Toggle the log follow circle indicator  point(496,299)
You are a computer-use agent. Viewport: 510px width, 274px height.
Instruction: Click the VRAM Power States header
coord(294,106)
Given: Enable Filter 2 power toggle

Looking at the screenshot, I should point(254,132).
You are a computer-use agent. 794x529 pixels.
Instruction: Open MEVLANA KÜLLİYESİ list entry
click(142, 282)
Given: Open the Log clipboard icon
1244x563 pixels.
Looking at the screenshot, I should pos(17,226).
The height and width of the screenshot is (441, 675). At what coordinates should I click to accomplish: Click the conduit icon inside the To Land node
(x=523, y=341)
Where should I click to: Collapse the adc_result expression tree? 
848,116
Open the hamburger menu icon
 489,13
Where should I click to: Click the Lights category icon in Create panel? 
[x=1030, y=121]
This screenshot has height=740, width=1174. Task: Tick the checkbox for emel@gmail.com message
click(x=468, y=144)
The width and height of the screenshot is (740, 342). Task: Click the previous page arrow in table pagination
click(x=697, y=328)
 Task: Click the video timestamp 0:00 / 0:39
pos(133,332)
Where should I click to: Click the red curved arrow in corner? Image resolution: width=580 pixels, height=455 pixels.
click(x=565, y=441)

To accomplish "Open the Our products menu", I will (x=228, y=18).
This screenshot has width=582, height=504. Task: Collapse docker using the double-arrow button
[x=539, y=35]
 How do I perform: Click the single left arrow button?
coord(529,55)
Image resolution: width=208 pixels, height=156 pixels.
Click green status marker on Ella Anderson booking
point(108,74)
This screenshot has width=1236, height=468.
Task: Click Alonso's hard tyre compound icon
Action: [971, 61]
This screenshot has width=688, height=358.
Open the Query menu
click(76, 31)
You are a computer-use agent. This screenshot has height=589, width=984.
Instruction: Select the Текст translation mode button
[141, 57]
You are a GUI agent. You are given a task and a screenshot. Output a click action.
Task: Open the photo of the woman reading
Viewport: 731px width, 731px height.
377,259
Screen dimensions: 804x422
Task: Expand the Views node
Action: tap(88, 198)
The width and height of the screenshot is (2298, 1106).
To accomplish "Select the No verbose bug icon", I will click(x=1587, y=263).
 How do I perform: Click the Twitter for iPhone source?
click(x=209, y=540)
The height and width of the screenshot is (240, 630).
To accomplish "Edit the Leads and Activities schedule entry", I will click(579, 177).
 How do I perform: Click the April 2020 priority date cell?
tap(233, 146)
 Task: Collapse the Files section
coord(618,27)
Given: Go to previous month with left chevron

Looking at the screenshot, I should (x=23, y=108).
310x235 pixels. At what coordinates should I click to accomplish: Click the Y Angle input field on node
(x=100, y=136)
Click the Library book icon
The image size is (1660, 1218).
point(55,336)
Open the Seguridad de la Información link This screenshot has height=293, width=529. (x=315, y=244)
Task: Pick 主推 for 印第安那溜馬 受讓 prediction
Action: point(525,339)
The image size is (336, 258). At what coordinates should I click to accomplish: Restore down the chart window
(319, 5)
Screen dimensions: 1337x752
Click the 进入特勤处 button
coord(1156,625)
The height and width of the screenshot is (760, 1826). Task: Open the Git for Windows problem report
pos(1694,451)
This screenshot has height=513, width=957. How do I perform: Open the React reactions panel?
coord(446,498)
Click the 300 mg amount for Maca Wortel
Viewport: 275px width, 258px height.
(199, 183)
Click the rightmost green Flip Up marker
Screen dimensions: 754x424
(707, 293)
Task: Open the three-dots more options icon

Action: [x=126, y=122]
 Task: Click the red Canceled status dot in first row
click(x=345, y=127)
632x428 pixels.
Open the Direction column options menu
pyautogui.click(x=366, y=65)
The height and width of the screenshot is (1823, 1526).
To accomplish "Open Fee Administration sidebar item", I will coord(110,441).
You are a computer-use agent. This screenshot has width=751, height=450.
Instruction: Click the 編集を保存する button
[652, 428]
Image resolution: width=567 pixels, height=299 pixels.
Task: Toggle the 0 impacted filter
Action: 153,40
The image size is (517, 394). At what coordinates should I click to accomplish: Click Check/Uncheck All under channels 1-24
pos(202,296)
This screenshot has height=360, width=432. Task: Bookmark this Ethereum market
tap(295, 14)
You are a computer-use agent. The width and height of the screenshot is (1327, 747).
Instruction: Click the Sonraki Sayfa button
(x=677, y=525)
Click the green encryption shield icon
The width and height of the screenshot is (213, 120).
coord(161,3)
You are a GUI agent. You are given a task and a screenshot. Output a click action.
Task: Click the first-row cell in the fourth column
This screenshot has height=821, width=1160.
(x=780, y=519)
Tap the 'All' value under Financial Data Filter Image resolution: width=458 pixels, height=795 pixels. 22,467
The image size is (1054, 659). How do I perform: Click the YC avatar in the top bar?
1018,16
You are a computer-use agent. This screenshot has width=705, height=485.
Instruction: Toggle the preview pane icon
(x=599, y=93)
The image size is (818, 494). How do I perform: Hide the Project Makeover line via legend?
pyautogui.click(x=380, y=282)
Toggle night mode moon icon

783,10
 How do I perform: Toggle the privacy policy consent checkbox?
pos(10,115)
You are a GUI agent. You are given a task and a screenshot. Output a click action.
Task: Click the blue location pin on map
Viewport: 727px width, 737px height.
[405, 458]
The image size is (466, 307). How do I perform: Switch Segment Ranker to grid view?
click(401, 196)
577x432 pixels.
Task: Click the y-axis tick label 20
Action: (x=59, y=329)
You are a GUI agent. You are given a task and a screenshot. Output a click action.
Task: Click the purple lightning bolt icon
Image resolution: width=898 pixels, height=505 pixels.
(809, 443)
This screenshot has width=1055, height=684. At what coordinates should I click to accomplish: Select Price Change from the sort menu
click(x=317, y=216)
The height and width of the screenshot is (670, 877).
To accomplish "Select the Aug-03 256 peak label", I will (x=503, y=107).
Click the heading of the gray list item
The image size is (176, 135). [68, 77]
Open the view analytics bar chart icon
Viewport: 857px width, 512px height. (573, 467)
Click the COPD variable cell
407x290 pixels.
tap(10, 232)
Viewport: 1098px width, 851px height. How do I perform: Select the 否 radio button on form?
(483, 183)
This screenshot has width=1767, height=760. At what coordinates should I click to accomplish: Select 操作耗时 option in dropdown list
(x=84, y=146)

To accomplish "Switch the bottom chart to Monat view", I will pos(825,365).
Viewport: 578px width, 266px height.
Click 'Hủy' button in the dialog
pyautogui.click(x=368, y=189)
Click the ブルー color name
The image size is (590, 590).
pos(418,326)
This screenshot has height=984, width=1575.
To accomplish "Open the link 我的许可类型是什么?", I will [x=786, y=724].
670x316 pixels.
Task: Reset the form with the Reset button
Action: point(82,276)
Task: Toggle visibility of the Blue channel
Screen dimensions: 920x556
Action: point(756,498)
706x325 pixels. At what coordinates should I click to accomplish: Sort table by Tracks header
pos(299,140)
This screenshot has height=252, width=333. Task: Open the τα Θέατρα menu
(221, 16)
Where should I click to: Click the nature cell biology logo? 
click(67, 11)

## Что требуется
Перепишите все приведённые выше данные строка в строку, ничего не меняя.

## Ответ на задание
Toggle the log follow circle indicator  point(496,299)
You are a computer-use agent. Viewport: 510px width, 274px height.
Instruction: Click the VRAM Power States header
coord(294,106)
Given: Enable Filter 2 power toggle

Looking at the screenshot, I should point(254,132).
You are a computer-use agent. 794x529 pixels.
Instruction: Open MEVLANA KÜLLİYESİ list entry
click(142, 282)
Given: Open the Log clipboard icon
1244x563 pixels.
Looking at the screenshot, I should pos(17,226).
The height and width of the screenshot is (441, 675). At what coordinates should I click to accomplish: Click the conduit icon inside the To Land node
(x=523, y=341)
Where should I click to: Collapse the adc_result expression tree? 
848,116
Open the hamburger menu icon
 489,13
Where should I click to: Click the Lights category icon in Create panel? 
[x=1030, y=121]
This screenshot has height=740, width=1174. Task: Tick the checkbox for emel@gmail.com message
click(x=468, y=144)
The width and height of the screenshot is (740, 342). Task: Click the previous page arrow in table pagination
click(x=697, y=328)
 Task: Click the video timestamp 0:00 / 0:39
pos(133,332)
Where should I click to: Click the red curved arrow in corner? Image resolution: width=580 pixels, height=455 pixels.
click(x=565, y=441)

To accomplish "Open the Our products menu", I will (x=228, y=18).
This screenshot has width=582, height=504. Task: Collapse docker using the double-arrow button
[x=539, y=35]
 How do I perform: Click the single left arrow button?
coord(529,55)
Image resolution: width=208 pixels, height=156 pixels.
Click green status marker on Ella Anderson booking
point(108,74)
This screenshot has width=1236, height=468.
Task: Click Alonso's hard tyre compound icon
Action: [971, 61]
This screenshot has width=688, height=358.
Open the Query menu
click(76, 31)
You are a computer-use agent. This screenshot has height=589, width=984.
Instruction: Select the Текст translation mode button
[141, 57]
You are a GUI agent. You are given a task and a screenshot. Output a click action.
Task: Open the photo of the woman reading
Viewport: 731px width, 731px height.
377,259
Screen dimensions: 804x422
Task: Expand the Views node
Action: tap(88, 198)
The width and height of the screenshot is (2298, 1106).
To accomplish "Select the No verbose bug icon", I will click(x=1587, y=263).
 How do I perform: Click the Twitter for iPhone source?
click(x=209, y=540)
The height and width of the screenshot is (240, 630).
To accomplish "Edit the Leads and Activities schedule entry", I will click(579, 177).
 How do I perform: Click the April 2020 priority date cell?
tap(233, 146)
 Task: Collapse the Files section
coord(618,27)
Given: Go to previous month with left chevron

Looking at the screenshot, I should (x=23, y=108).
310x235 pixels. At what coordinates should I click to accomplish: Click the Y Angle input field on node
(x=100, y=136)
Click the Library book icon
The image size is (1660, 1218).
point(55,336)
Open the Seguridad de la Información link This screenshot has height=293, width=529. (x=315, y=244)
Task: Pick 主推 for 印第安那溜馬 受讓 prediction
Action: point(525,339)
The image size is (336, 258). At what coordinates should I click to accomplish: Restore down the chart window
(319, 5)
Screen dimensions: 1337x752
Click the 进入特勤处 button
coord(1156,625)
The height and width of the screenshot is (760, 1826). Task: Open the Git for Windows problem report
pos(1694,451)
This screenshot has height=513, width=957. How do I perform: Open the React reactions panel?
coord(446,498)
Click the 300 mg amount for Maca Wortel
Viewport: 275px width, 258px height.
(199, 183)
Click the rightmost green Flip Up marker
Screen dimensions: 754x424
(707, 293)
Task: Open the three-dots more options icon

Action: [x=126, y=122]
 Task: Click the red Canceled status dot in first row
click(x=345, y=127)
632x428 pixels.
Open the Direction column options menu
pyautogui.click(x=366, y=65)
The height and width of the screenshot is (1823, 1526).
To accomplish "Open Fee Administration sidebar item", I will coord(110,441).
You are a computer-use agent. This screenshot has width=751, height=450.
Instruction: Click the 編集を保存する button
[652, 428]
Image resolution: width=567 pixels, height=299 pixels.
Task: Toggle the 0 impacted filter
Action: 153,40
The image size is (517, 394). At what coordinates should I click to accomplish: Click Check/Uncheck All under channels 1-24
pos(202,296)
This screenshot has height=360, width=432. Task: Bookmark this Ethereum market
tap(295, 14)
You are a computer-use agent. The width and height of the screenshot is (1327, 747).
Instruction: Click the Sonraki Sayfa button
(x=677, y=525)
Click the green encryption shield icon
The width and height of the screenshot is (213, 120).
coord(161,3)
You are a GUI agent. You are given a task and a screenshot. Output a click action.
Task: Click the first-row cell in the fourth column
This screenshot has height=821, width=1160.
(x=780, y=519)
Tap the 'All' value under Financial Data Filter Image resolution: width=458 pixels, height=795 pixels. 22,467
The image size is (1054, 659). How do I perform: Click the YC avatar in the top bar?
1018,16
You are a computer-use agent. This screenshot has width=705, height=485.
Instruction: Toggle the preview pane icon
(x=599, y=93)
The image size is (818, 494). How do I perform: Hide the Project Makeover line via legend?
pyautogui.click(x=380, y=282)
Toggle night mode moon icon

783,10
 How do I perform: Toggle the privacy policy consent checkbox?
pos(10,115)
You are a GUI agent. You are given a task and a screenshot. Output a click action.
Task: Click the blue location pin on map
Viewport: 727px width, 737px height.
[405, 458]
The image size is (466, 307). How do I perform: Switch Segment Ranker to grid view?
click(401, 196)
577x432 pixels.
Task: Click the y-axis tick label 20
Action: (x=59, y=329)
You are a GUI agent. You are given a task and a screenshot. Output a click action.
Task: Click the purple lightning bolt icon
Image resolution: width=898 pixels, height=505 pixels.
(809, 443)
This screenshot has width=1055, height=684. At what coordinates should I click to accomplish: Select Price Change from the sort menu
click(x=317, y=216)
The height and width of the screenshot is (670, 877).
To accomplish "Select the Aug-03 256 peak label", I will (x=503, y=107).
Click the heading of the gray list item
The image size is (176, 135). [68, 77]
Open the view analytics bar chart icon
Viewport: 857px width, 512px height. (573, 467)
Click the COPD variable cell
407x290 pixels.
tap(10, 232)
Viewport: 1098px width, 851px height. How do I perform: Select the 否 radio button on form?
(483, 183)
This screenshot has width=1767, height=760. At what coordinates should I click to accomplish: Select 操作耗时 option in dropdown list
(x=84, y=146)

To accomplish "Switch the bottom chart to Monat view", I will pos(825,365).
Viewport: 578px width, 266px height.
Click 'Hủy' button in the dialog
pyautogui.click(x=368, y=189)
Click the ブルー color name
The image size is (590, 590).
pos(418,326)
This screenshot has height=984, width=1575.
To accomplish "Open the link 我的许可类型是什么?", I will [x=786, y=724].
670x316 pixels.
Task: Reset the form with the Reset button
Action: point(82,276)
Task: Toggle visibility of the Blue channel
Screen dimensions: 920x556
Action: point(756,498)
706x325 pixels. At what coordinates should I click to accomplish: Sort table by Tracks header
pos(299,140)
This screenshot has height=252, width=333. Task: Open the τα Θέατρα menu
(221, 16)
Where should I click to: Click the nature cell biology logo? 
click(67, 11)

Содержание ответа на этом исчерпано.